- PROMPT
Copy the data below word for word, beginning at the line that contains "Where should I click to: Click the left" and stopping after the line that contains "Looking at the screenshot, I should pos(32,177).".

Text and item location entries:
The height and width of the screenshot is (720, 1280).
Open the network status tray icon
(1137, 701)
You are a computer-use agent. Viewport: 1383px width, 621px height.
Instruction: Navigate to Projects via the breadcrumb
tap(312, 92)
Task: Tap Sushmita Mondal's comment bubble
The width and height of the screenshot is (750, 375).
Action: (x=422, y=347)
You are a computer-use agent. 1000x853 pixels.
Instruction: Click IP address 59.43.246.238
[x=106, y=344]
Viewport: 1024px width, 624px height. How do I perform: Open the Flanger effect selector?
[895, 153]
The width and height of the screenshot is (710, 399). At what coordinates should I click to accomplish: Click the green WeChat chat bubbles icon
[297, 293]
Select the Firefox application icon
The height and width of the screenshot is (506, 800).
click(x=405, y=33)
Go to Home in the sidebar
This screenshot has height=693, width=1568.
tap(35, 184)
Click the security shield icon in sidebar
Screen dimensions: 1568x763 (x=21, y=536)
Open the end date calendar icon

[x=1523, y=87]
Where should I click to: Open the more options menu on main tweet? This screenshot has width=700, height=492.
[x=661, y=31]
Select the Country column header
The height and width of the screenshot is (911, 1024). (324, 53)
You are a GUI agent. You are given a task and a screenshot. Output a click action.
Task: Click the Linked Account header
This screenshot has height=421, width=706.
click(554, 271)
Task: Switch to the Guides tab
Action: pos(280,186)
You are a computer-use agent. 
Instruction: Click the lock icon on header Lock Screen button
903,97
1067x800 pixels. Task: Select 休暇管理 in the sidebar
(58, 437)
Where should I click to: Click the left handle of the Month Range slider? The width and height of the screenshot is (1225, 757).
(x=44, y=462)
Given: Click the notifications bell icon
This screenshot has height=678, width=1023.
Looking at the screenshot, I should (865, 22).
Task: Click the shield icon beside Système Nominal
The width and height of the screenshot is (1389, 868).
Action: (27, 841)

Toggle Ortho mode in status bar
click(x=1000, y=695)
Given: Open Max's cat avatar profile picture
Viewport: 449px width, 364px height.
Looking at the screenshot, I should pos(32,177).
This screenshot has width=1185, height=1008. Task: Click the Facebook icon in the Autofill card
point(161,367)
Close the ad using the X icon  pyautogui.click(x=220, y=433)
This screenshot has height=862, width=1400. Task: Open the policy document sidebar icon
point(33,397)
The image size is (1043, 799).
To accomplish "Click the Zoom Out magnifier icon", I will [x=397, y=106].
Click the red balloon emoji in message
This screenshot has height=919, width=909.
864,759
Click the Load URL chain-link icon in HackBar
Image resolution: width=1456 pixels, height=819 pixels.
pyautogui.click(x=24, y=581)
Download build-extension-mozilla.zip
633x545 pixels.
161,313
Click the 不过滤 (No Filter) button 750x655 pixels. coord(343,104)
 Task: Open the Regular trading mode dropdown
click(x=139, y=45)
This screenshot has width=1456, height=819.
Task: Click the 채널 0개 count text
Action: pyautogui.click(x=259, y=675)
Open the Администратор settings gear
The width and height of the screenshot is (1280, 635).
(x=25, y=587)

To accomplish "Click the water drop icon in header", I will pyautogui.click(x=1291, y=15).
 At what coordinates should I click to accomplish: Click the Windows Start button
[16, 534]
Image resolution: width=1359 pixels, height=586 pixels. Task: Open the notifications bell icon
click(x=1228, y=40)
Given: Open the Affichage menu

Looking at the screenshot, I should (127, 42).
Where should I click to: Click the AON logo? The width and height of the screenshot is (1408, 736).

- OUTPUT FOR THIS EXERCISE
Where should I click to: Click the left handle of the Month Range slider? The width and height of the screenshot is (1225, 757).
(x=44, y=462)
Given: Click the notifications bell icon
This screenshot has height=678, width=1023.
Looking at the screenshot, I should (865, 22).
Task: Click the shield icon beside Système Nominal
The width and height of the screenshot is (1389, 868).
Action: (27, 841)

Toggle Ortho mode in status bar
click(x=1000, y=695)
Given: Open Max's cat avatar profile picture
Viewport: 449px width, 364px height.
Looking at the screenshot, I should pos(32,177).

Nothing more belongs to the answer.